Auguste Rodin está inscrito en la historia del arte como un fundador de la escultura moderna, al romper con los moldes tradicionales de un arte que exponía una figuración imitativa de la naturaleza, para abrir paso a una interpretación de la realidad en la que también participara el espectador.
Aunque desde los 14 años Rodin asistió a la Escuela Imperial
Especial de Dibujo y Matemáticas, donde aprendió a modelar y dibujar de memoria
bajo técnicas tradicionales, no tuvo éxito las tres veces que intentó entrar a
una Escuela de Bellas Artes, lo que lo llevó a completar sus estudios de forma
más autodidacta, tanto en anatomía,
modelado escultórico, como en otras disciplinas relacionadas con sus
inquietudes artísticas.
Hacia los 15 años ya modelaba con arcilla en el Museo del
Louvre y dos años después comienza a participar con esculturas decorativas en
la reconstrucción urbana de París. A los
20 años realiza la primera escultura que se conserva, dedicada a su padre: el
Busto de Jean-Baptiste Rodin, dando paso
al estilo neoclásico del que iba a ser uno de sus más grandes exponentes.
Sin embargo, para él su primer gran escultura fue La máscara
del hombre de la nariz rota, donde se abre a una estética propia, lo
típicamente rodiniano.
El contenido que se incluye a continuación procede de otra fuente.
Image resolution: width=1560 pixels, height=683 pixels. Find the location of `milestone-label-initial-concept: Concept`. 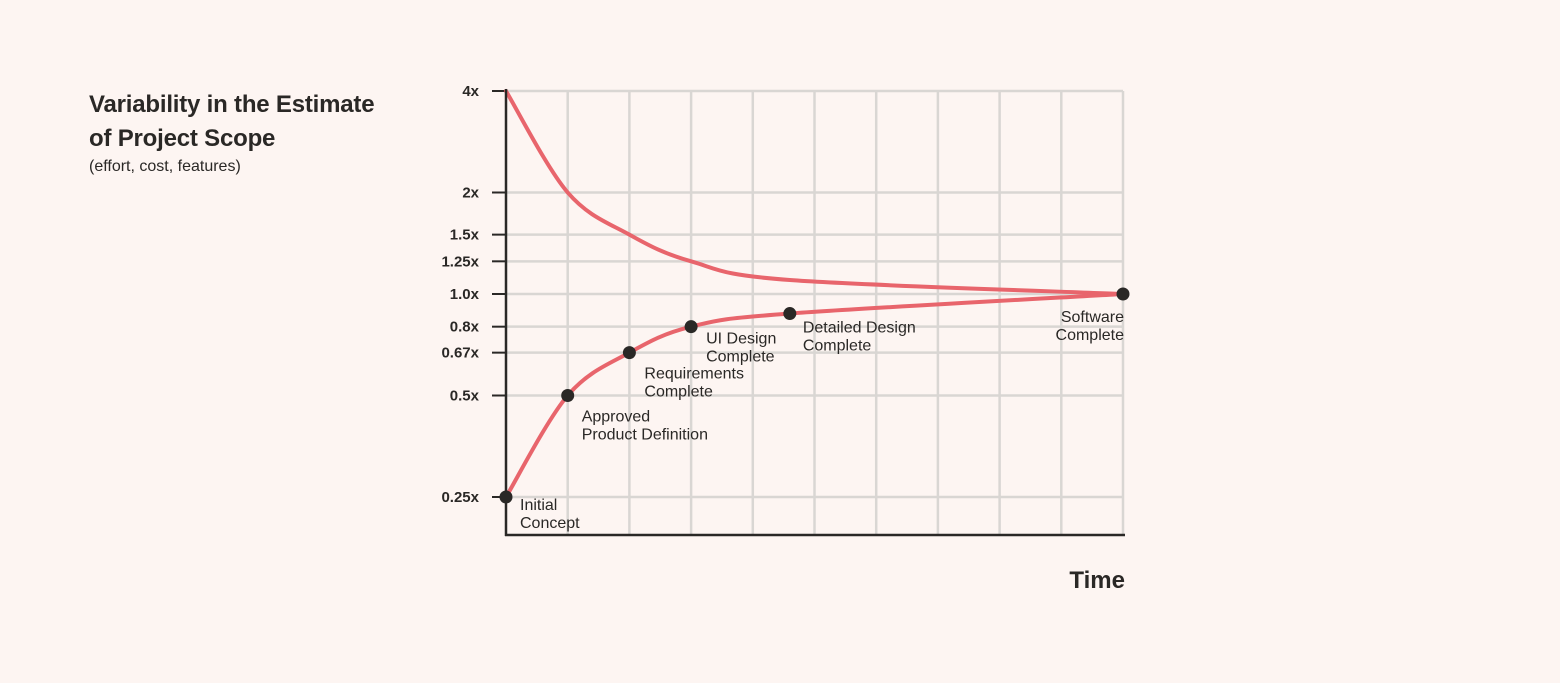

milestone-label-initial-concept: Concept is located at coordinates (550, 524).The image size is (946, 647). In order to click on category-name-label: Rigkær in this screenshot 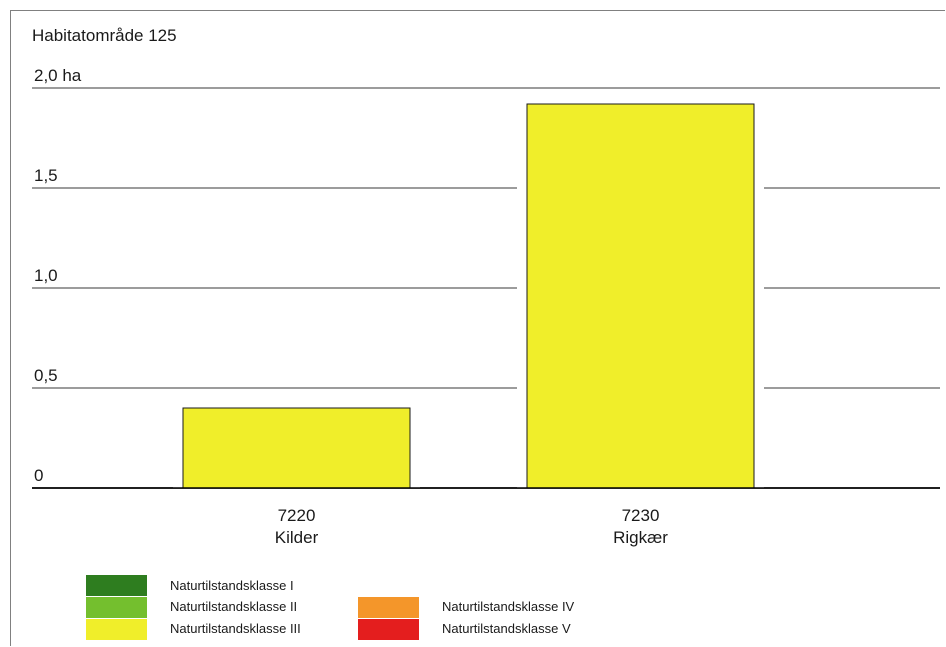, I will do `click(640, 538)`.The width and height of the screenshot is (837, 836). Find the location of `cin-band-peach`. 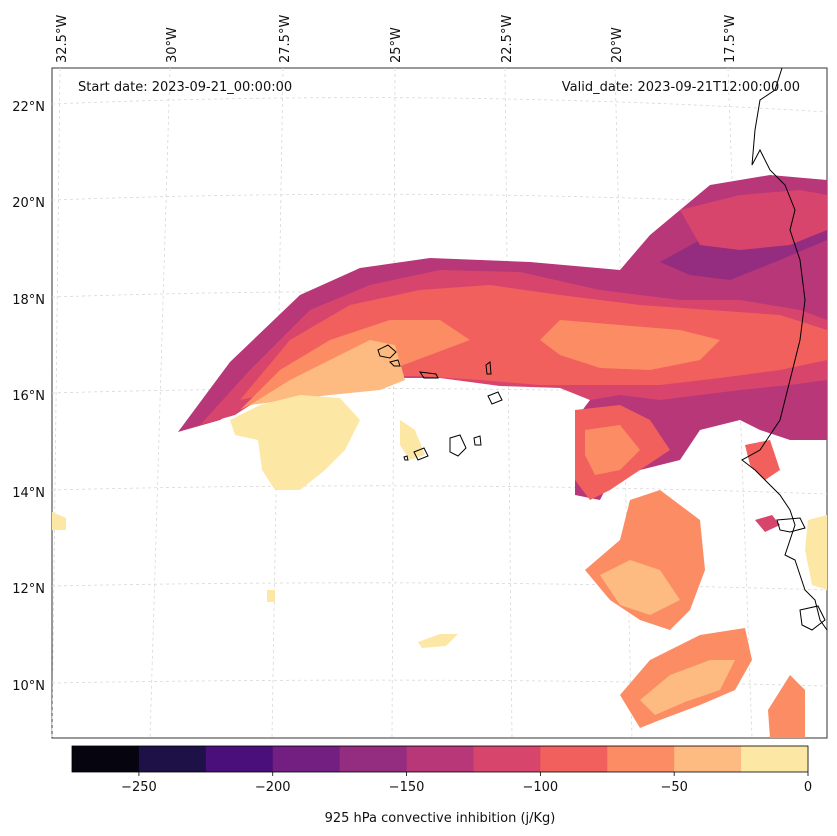

cin-band-peach is located at coordinates (328, 372).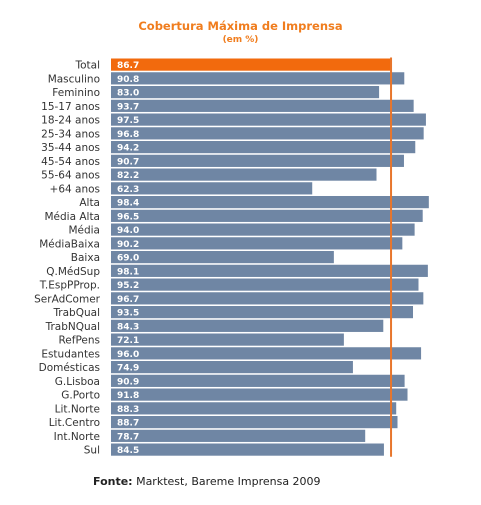  Describe the element at coordinates (74, 423) in the screenshot. I see `category-label-26: Lit.Centro` at that location.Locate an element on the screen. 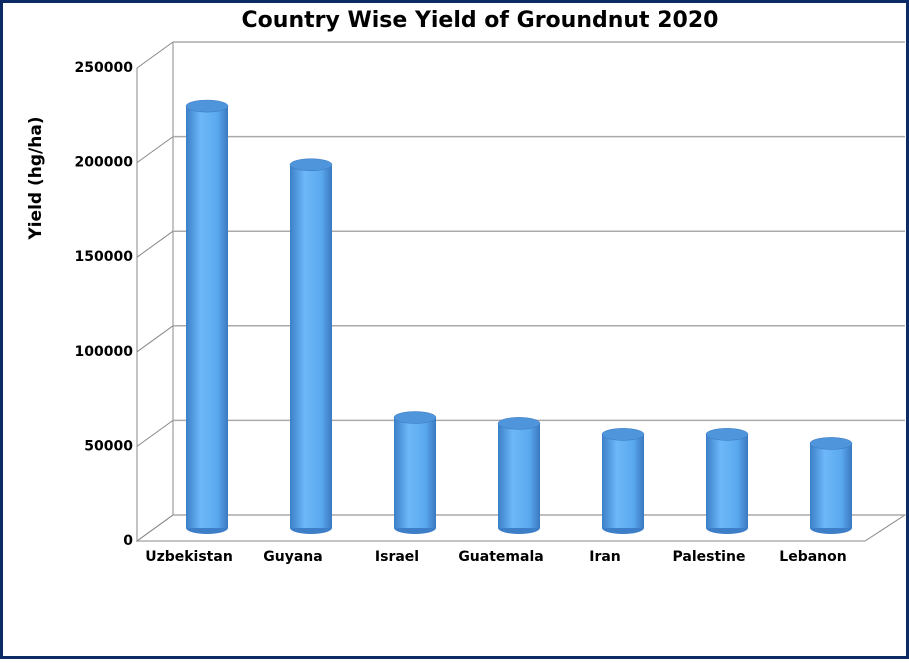 The width and height of the screenshot is (909, 663). x-tick-label: Guyana is located at coordinates (292, 557).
El salón de París de 1865 la rechazó, como muestra de la
resistencia ante lo nuevo. La obra no representaba a una reconocida figura
histórica o legendaria, sino a un hombre pobre de un barrio parisino y tuvo que
esperar diez años (1875) para ser aceptada por la Academia.
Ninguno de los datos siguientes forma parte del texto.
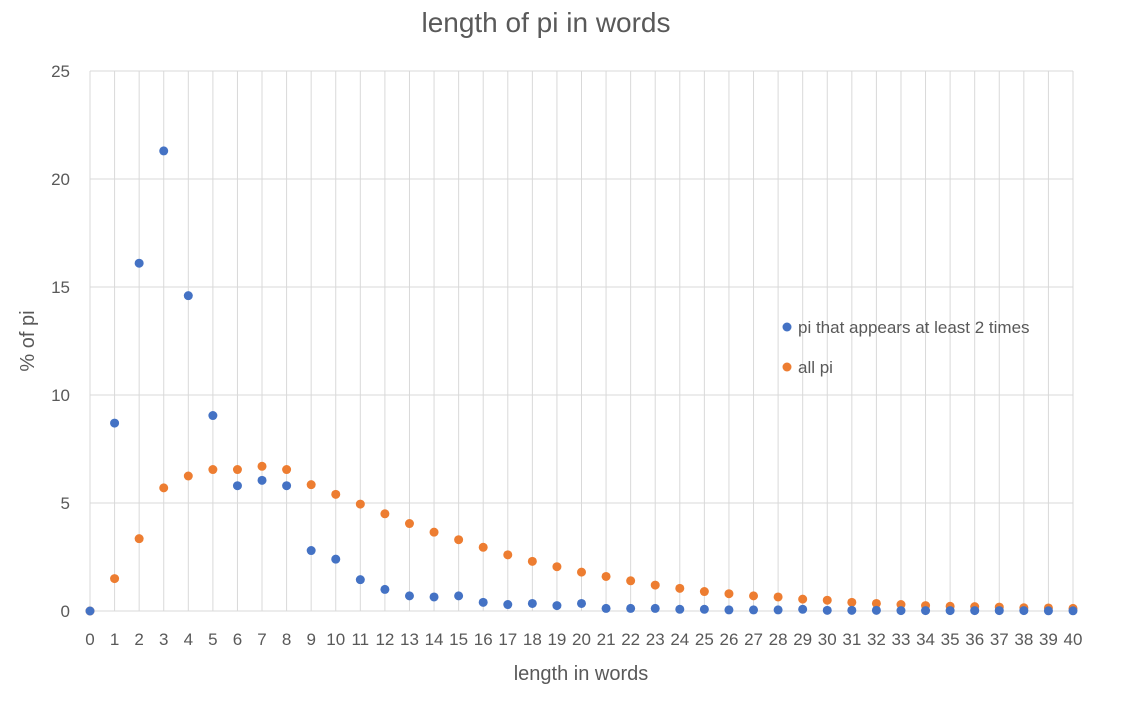 Image resolution: width=1123 pixels, height=705 pixels. I want to click on x-tick-label: 6, so click(238, 640).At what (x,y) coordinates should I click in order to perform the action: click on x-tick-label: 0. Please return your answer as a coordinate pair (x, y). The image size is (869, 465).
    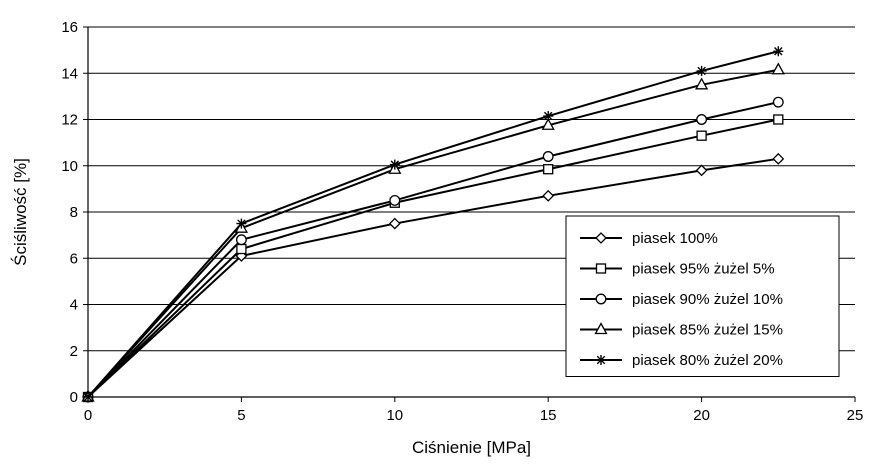
    Looking at the image, I should click on (88, 416).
En la década de 1880, época que corresponde a El pensador
(incluído en el grupo escultórico bautizado como La puerta del infierno, ya
Rodin es un escultor ampliamente reconocido. En este tiempo crea Los Burgueses de Calais, otro conjunto que se
estudia entre sus obras más relevantes. Esta década cierra con la exposición
que la Galería Georges Petit le dedicó, con una exposición de treinta y seis
esculturas, junto con setenta lienzos
del pintor impresionista Claude Monet,
la que describió Octave Mirbeauión como “un evento colosal, de un
aplastante éxito (...) Son ellos los que, en este siglo, encarnan de la forma
más gloriosa, de la forma más definitiva, estas dos artes magníficas: la
pintura y la escultura”.
Sobre la obra que destacamos, Rodin escribió al crítico
Marcel Adam: “El pensador tiene una historia. En los días pasados, concebí la
idea de La puerta del Infierno. Al frente de la puerta, sentado en una roca,
Dante pensando en el plan de su poema. Detrás de él, Ugolino, Francesca, Paolo,
todos los personajes de la Divina comedia. Este proyecto no se realizó.
Delgado, ascético, Dante, separado del conjunto, no hubiera tenido sentido.
Guiado por mi primera inspiración concebí otro pensador, un hombre desnudo,
sentado sobre una roca, sus pies dibujados debajo de él, su puño contra su
mentón, él soñando. El pensamiento fértil se elabora lentamente por sí mismo
dentro de su cerebro. No es más un soñador, es un creador”.
Inicialmente, esta
escultura fue nombrada El poeta, en alusión a Dante. Vino a ser en la exposición Monet-Rodin de
la Galería George Petit en 1889 –ya separada como obra autónoma del conjunto
referido–, al exhibirse la figura con sus dimensiones originales, que Rodin
dejó de identificarla con ese nombre y la tituló El pensador. La razón del
bautizo la dio el mismo creador: “Lo que hace que mi pensador piense es que él
piensa no solo con su cerebro, piensa con su ceño fruncido, con sus fosas
nasales distendidas y sus labios comprimidos, con cada músculo de sus brazos,
espalda y piernas, con su puño apretado y sus dedos de los pies agarrados”.
La primera fundición
en bronce de El pensador se efectuó en 1884. En 1902, el artista decidió agrandar la
escultura y alcanzó una altura monumental de 183.6 centímetros x 97, la que se
expuso en el Salón de París en 1904. En abril de 1906, fue instalada frente al Panteón de París y
permaneció ahí hasta 1922, cuando fue trasladada al Museo Rodin (en el VII
Distrito de París), donde se encuentra en la actualidad.
El pensador es una de las obras escultóricas más
reproducidas en el mundo, tanto, que a mi casa del Beverly Hill floridano ha llegado la copia que,
gentilmente, me ha obsequiado un poeta amigo.